*Detalhes da tarefa*: Dê continuidade à reportagem sobre a volta dos livros de colorir, começando logo após a última frase do trecho.

*Trecho*:
-=-=-=-=-

A geração Z voltou a movimentar as redes sociais com uma nova trend – a dos livros de colorir. Esse hobby não é inédito. Há 10 anos, houve o fenômeno dos livros "Jardim Secreto", com ilustrações de flores e mandalas para colorir que atraíam um grande público.
Agora, uma onda de postagens nos apps mais populares trouxe de volta a febre, mas os lápis de cor deram lugar a canetas hidrográficas. Apesar de ser fomentada no mundo virtual, a prática tem sido usada por quem busca se afastar das telas e descansar da rotina.
As hashtags #bobbiegoods e #coloringbook (livro de colorir) somam mais de 1 milhão de posts no TikTok. Na plataforma, podem ser encontrados vídeos com dicas sobre onde comprar os livros, quais os melhores modelos, como preservar as canetas, além de pessoas mostrando os resultados de suas artes, muitas delas, brasileiras.
Quem não acessa às redes sociais pode estranhar o nome Bobbie Goods, mas trata-se de um dos principais fatores por trás do sucesso da trend. Criada pela ilustradora norte-americana Abbie Goveia, a marca vem lançando publicações com personagens adoráveis da artista.
Nos desenhos, geralmente aparecem animais como cachorros ou ursos em situações divertidas: fazendo piqueniques, tomando chá, descansando na praia ou cuidando do jardim, entre outros contextos. Outra marca popular é Lucy and Friends. Os livros vêm agradando um público amplo, muito além do infantil.
Geralmente, eu escolho colorir nos momentos em que eu percebo que é importante que eu possa me desconectar do mundo virtual e me reconectar comigo mesma.
MARIANA OLIVEIRA
26 anos
Hoje, colorir faz parte da rotina da psicóloga Mariana Oliveira, de 26 anos. Ela conta que entrou na onda depois de ver vídeos no TikTok e no Instagram.
— As coisas se disseminam muito rápido e acaba criando uma comunidade, e faz com que a gente também tenha esse desejo de se conectar com outras pessoas. A gente acaba se identificando — afirma.
A jovem conta que o hobby contribui para resgatar seu lado mais lúdico e garantir momentos de relaxamento, em meio à rotina agitada, além de diminuir o tempo nas telas. Com isso, decidiu investir em um conjunto de canetas e no livro Bobbie Goods, que custaram cerca de R$ 100. Também há quem imprima ilustrações avulsas para colorir e gastar menos.
— Acho que é um recurso que as pessoas criaram para lidar com toda essa chuva de informações e de estímulos que acontece diariamente. Geralmente, eu escolho colorir nos momentos em que eu percebo que é importante que eu possa me desconectar do mundo virtual e me reconectar comigo mesma. Depois de um dia longo de trabalho, ou no final de semana — relata Mariana.
Busca por bem-estar
De acordo com a psicóloga Sofia Sebben, especialista em uso de telas, o hábito de colorir ganha popularidade justamente pelo contexto de hiperconexão, em que as pessoas buscam atividades que possam servir como um respiro, em meio ao uso excessivo da tecnologia.

-=-=-=-=-

*Dados coletados*:
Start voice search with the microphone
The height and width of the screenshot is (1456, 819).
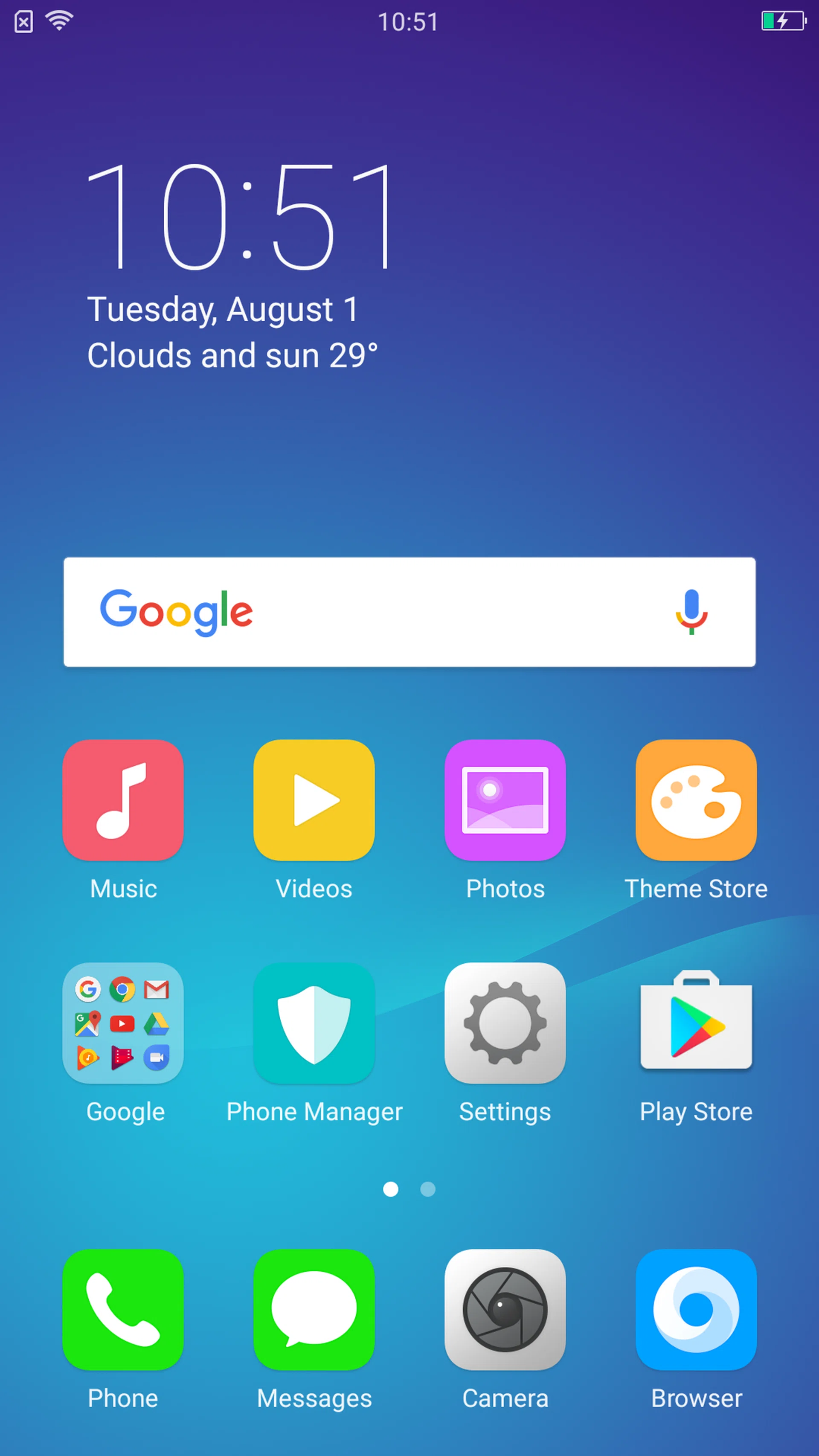(x=691, y=612)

-=-=-=-=-

*Resposta escrita*:
— Faz parte do movimento wellness, da busca pelo bem-estar. As pessoas estão tentando resgatar atividades fora das telas para que possam se conectar com elas mesmas. São coisas que exigem atenção plena, como pintar, fazer cerâmica, crochê. Colorir é uma atividade com muito potencial antiestresse — explica.
Somos altamente influenciáveis, principalmente os jovens, por conta do conteúdo que consomem nas redes sociais.
SOFIA SEBBEN
Especialista em uso de telas
Diversos hobbies podem cumprir essa função na rotina, como praticar esportes, aprender a tocar algum instrumento musical, tricotar. Conforme Sofia, todas são atividades benéficas para a saúde mental. O apelo dos livros de colorir é justamente o senso de comunidade que se criou.
— Somos altamente influenciáveis, principalmente os jovens, por conta do conteúdo que consomem nas redes sociais. Mesmo não conhecendo a pessoa que está do outro lado da tela, eles querem se sentir pertencentes a um grupo — argumenta a especialista.
Ela ressalta que é importante não se cobrar para fazer algo perfeito. Com diferentes opções de canetinhas, cores e traços, nem sempre é possível chegar no resultado esperado, mas esse não deve ser o foco da atividade.
— Vejo várias pessoas nos comentários das postagens dizendo que não conseguiram pintar como queriam, que o desenho ficou horrível. É preciso saber lidar com a frustração e entender que não tem necessidade de fazer algo super bonito, é preciso evitar essas cobranças — destaca Sofia.
Caso contrário, o que era para ser uma experiência tranquila pode se tornar algo frustrante. Uma boa dica é evitar fazer comparações e compreender que cada um tem seu processo.
Saúde do cérebro
Além de servir como distração e passatempo, colorir é benéfico para a saúde cerebral, segundo a doutora em Educação e diretora do Supera Porto Alegre Moinhos, Luciana Kraemer. Trata-se de uma das várias formas de "ginástica" para o cérebro.
— Colorir implica em um movimento, começa por aí. Tanto na infância quanto na fase mais longeva, trabalhar com os dedos, com o indicador, o polegar, é sempre muito importante para ativar as redes neurais. Isso inclusive está ligado a algumas competências, como o pensamento matemático — explica a especialista.
Ela ressalta que isso é importante para todas as faixas etárias, sobretudo para quem passa muito tempo em frente às telas e não tem o hábito de escrever manualmente. Essa ativação motora também tem impactos cognitivos.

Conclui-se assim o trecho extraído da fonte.